- What is being asked
What is needed is an exact transcription of every entry below.

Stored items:
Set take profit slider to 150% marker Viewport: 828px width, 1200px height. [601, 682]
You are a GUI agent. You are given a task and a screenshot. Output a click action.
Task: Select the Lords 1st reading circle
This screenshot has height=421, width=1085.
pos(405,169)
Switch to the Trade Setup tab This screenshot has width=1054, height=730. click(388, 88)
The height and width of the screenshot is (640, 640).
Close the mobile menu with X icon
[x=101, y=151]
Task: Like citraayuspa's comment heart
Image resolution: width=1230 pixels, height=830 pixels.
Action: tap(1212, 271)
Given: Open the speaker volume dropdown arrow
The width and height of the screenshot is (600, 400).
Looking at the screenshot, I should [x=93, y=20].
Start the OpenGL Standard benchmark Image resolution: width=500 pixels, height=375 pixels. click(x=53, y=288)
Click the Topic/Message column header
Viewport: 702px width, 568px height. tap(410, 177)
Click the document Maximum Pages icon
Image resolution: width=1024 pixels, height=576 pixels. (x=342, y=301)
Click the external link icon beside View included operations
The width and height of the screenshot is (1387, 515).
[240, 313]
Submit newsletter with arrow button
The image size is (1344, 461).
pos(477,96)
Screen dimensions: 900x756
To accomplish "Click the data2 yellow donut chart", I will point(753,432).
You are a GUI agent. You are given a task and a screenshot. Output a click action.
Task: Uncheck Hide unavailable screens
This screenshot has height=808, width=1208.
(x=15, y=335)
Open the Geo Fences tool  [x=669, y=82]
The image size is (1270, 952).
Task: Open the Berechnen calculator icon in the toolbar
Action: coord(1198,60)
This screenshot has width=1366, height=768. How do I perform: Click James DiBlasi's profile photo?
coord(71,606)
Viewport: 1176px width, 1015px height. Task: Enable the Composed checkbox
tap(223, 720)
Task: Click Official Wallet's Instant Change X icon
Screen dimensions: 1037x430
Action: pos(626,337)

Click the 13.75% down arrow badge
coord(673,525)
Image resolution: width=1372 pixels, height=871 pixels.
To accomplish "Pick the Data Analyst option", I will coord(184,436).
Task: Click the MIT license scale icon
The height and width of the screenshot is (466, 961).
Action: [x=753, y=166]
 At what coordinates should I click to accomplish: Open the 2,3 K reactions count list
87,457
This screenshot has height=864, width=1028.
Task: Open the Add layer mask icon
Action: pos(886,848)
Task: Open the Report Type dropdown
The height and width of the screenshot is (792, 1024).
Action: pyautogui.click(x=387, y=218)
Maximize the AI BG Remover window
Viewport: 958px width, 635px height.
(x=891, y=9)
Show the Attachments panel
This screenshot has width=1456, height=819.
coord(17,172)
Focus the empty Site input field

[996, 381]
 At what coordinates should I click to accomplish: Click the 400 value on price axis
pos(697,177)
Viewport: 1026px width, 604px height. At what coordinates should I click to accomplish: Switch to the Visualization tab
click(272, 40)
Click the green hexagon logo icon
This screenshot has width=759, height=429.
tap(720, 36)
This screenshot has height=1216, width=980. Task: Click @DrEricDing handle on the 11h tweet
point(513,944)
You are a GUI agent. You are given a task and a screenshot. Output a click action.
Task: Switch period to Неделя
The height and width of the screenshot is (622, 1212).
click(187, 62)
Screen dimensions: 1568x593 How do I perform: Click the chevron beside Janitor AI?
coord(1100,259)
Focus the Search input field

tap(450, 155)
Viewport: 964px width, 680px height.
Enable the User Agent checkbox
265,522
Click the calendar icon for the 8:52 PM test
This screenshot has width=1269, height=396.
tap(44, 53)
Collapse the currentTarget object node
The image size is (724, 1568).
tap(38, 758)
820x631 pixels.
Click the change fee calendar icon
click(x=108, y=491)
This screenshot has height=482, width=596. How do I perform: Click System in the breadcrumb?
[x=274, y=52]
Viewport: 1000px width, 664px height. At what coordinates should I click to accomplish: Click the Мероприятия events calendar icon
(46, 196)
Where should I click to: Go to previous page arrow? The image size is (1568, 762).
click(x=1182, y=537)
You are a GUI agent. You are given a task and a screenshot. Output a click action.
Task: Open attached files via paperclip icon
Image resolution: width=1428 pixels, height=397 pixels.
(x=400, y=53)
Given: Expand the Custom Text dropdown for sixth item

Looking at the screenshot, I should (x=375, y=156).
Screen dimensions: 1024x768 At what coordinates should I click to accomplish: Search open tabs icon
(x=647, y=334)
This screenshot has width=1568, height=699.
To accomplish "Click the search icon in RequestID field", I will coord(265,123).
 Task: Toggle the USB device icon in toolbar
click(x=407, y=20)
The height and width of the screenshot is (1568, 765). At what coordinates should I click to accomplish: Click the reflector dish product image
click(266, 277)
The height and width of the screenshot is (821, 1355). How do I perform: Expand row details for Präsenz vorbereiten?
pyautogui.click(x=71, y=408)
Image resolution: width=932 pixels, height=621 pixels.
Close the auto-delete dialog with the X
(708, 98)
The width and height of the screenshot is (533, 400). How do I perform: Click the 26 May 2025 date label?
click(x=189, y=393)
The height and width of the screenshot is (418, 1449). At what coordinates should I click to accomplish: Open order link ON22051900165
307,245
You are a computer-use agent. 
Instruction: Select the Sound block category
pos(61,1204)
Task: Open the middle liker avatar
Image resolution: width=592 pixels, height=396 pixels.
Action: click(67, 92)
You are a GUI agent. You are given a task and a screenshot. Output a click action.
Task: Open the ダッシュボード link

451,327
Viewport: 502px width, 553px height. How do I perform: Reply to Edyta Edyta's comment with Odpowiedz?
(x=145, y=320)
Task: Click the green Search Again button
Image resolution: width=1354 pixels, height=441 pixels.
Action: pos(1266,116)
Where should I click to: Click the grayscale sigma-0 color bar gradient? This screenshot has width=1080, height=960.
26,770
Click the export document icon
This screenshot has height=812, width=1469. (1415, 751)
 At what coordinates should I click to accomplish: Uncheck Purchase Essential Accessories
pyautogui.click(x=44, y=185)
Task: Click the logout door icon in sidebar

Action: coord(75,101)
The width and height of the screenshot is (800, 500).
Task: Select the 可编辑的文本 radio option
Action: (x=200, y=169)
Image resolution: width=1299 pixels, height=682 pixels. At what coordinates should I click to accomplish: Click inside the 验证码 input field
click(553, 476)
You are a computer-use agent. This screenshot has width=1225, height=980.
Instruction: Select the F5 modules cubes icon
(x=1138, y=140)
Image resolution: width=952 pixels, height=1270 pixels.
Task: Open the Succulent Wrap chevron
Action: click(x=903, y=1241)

- Exercise solution
Set take profit slider to 150% marker Viewport: 828px width, 1200px height. [601, 682]
You are a GUI agent. You are given a task and a screenshot. Output a click action.
Task: Select the Lords 1st reading circle
This screenshot has height=421, width=1085.
pos(405,169)
Switch to the Trade Setup tab This screenshot has width=1054, height=730. click(388, 88)
The height and width of the screenshot is (640, 640).
Close the mobile menu with X icon
[x=101, y=151]
Task: Like citraayuspa's comment heart
Image resolution: width=1230 pixels, height=830 pixels.
Action: tap(1212, 271)
Given: Open the speaker volume dropdown arrow
The width and height of the screenshot is (600, 400).
Looking at the screenshot, I should [x=93, y=20].
Start the OpenGL Standard benchmark Image resolution: width=500 pixels, height=375 pixels. click(x=53, y=288)
Click the Topic/Message column header
Viewport: 702px width, 568px height. tap(410, 177)
Click the document Maximum Pages icon
Image resolution: width=1024 pixels, height=576 pixels. (x=342, y=301)
Click the external link icon beside View included operations
The width and height of the screenshot is (1387, 515).
[240, 313]
Submit newsletter with arrow button
The image size is (1344, 461).
pos(477,96)
Screen dimensions: 900x756
To accomplish "Click the data2 yellow donut chart", I will point(753,432).
You are a GUI agent. You are given a task and a screenshot. Output a click action.
Task: Uncheck Hide unavailable screens
This screenshot has height=808, width=1208.
(x=15, y=335)
Open the Geo Fences tool  [x=669, y=82]
The image size is (1270, 952).
Task: Open the Berechnen calculator icon in the toolbar
Action: coord(1198,60)
This screenshot has width=1366, height=768. How do I perform: Click James DiBlasi's profile photo?
coord(71,606)
Viewport: 1176px width, 1015px height. Task: Enable the Composed checkbox
tap(223, 720)
Task: Click Official Wallet's Instant Change X icon
Screen dimensions: 1037x430
Action: pos(626,337)

Click the 13.75% down arrow badge
coord(673,525)
Image resolution: width=1372 pixels, height=871 pixels.
To accomplish "Pick the Data Analyst option", I will coord(184,436).
Task: Click the MIT license scale icon
The height and width of the screenshot is (466, 961).
Action: [x=753, y=166]
 At what coordinates should I click to accomplish: Open the 2,3 K reactions count list
87,457
This screenshot has height=864, width=1028.
Task: Open the Add layer mask icon
Action: pos(886,848)
Task: Open the Report Type dropdown
The height and width of the screenshot is (792, 1024).
Action: pyautogui.click(x=387, y=218)
Maximize the AI BG Remover window
Viewport: 958px width, 635px height.
(x=891, y=9)
Show the Attachments panel
This screenshot has width=1456, height=819.
coord(17,172)
Focus the empty Site input field

[996, 381]
 At what coordinates should I click to accomplish: Click the 400 value on price axis
pos(697,177)
Viewport: 1026px width, 604px height. At what coordinates should I click to accomplish: Switch to the Visualization tab
click(272, 40)
Click the green hexagon logo icon
This screenshot has width=759, height=429.
tap(720, 36)
This screenshot has height=1216, width=980. Task: Click @DrEricDing handle on the 11h tweet
point(513,944)
You are a GUI agent. You are given a task and a screenshot. Output a click action.
Task: Switch period to Неделя
The height and width of the screenshot is (622, 1212).
click(187, 62)
Screen dimensions: 1568x593 How do I perform: Click the chevron beside Janitor AI?
coord(1100,259)
Focus the Search input field

tap(450, 155)
Viewport: 964px width, 680px height.
Enable the User Agent checkbox
265,522
Click the calendar icon for the 8:52 PM test
This screenshot has width=1269, height=396.
tap(44, 53)
Collapse the currentTarget object node
The image size is (724, 1568).
tap(38, 758)
820x631 pixels.
Click the change fee calendar icon
click(x=108, y=491)
This screenshot has height=482, width=596. How do I perform: Click System in the breadcrumb?
[x=274, y=52]
Viewport: 1000px width, 664px height. At what coordinates should I click to accomplish: Click the Мероприятия events calendar icon
(46, 196)
Where should I click to: Go to previous page arrow? The image size is (1568, 762).
click(x=1182, y=537)
You are a GUI agent. You are given a task and a screenshot. Output a click action.
Task: Open attached files via paperclip icon
Image resolution: width=1428 pixels, height=397 pixels.
(x=400, y=53)
Given: Expand the Custom Text dropdown for sixth item

Looking at the screenshot, I should (x=375, y=156).
Screen dimensions: 1024x768 At what coordinates should I click to accomplish: Search open tabs icon
(x=647, y=334)
This screenshot has width=1568, height=699.
To accomplish "Click the search icon in RequestID field", I will coord(265,123).
 Task: Toggle the USB device icon in toolbar
click(x=407, y=20)
The height and width of the screenshot is (1568, 765). At what coordinates should I click to accomplish: Click the reflector dish product image
click(266, 277)
The height and width of the screenshot is (821, 1355). How do I perform: Expand row details for Präsenz vorbereiten?
pyautogui.click(x=71, y=408)
Image resolution: width=932 pixels, height=621 pixels.
Close the auto-delete dialog with the X
(708, 98)
The width and height of the screenshot is (533, 400). How do I perform: Click the 26 May 2025 date label?
click(x=189, y=393)
The height and width of the screenshot is (418, 1449). At what coordinates should I click to accomplish: Open order link ON22051900165
307,245
You are a computer-use agent. 
Instruction: Select the Sound block category
pos(61,1204)
Task: Open the middle liker avatar
Image resolution: width=592 pixels, height=396 pixels.
Action: click(67, 92)
You are a GUI agent. You are given a task and a screenshot. Output a click action.
Task: Open the ダッシュボード link

451,327
Viewport: 502px width, 553px height. How do I perform: Reply to Edyta Edyta's comment with Odpowiedz?
(x=145, y=320)
Task: Click the green Search Again button
Image resolution: width=1354 pixels, height=441 pixels.
Action: pos(1266,116)
Where should I click to: Click the grayscale sigma-0 color bar gradient? This screenshot has width=1080, height=960.
26,770
Click the export document icon
This screenshot has height=812, width=1469. (1415, 751)
 At what coordinates should I click to accomplish: Uncheck Purchase Essential Accessories
pyautogui.click(x=44, y=185)
Task: Click the logout door icon in sidebar

Action: coord(75,101)
The width and height of the screenshot is (800, 500).
Task: Select the 可编辑的文本 radio option
Action: (x=200, y=169)
Image resolution: width=1299 pixels, height=682 pixels. At what coordinates should I click to accomplish: Click inside the 验证码 input field
click(553, 476)
You are a computer-use agent. This screenshot has width=1225, height=980.
Instruction: Select the F5 modules cubes icon
(x=1138, y=140)
Image resolution: width=952 pixels, height=1270 pixels.
Task: Open the Succulent Wrap chevron
Action: click(x=903, y=1241)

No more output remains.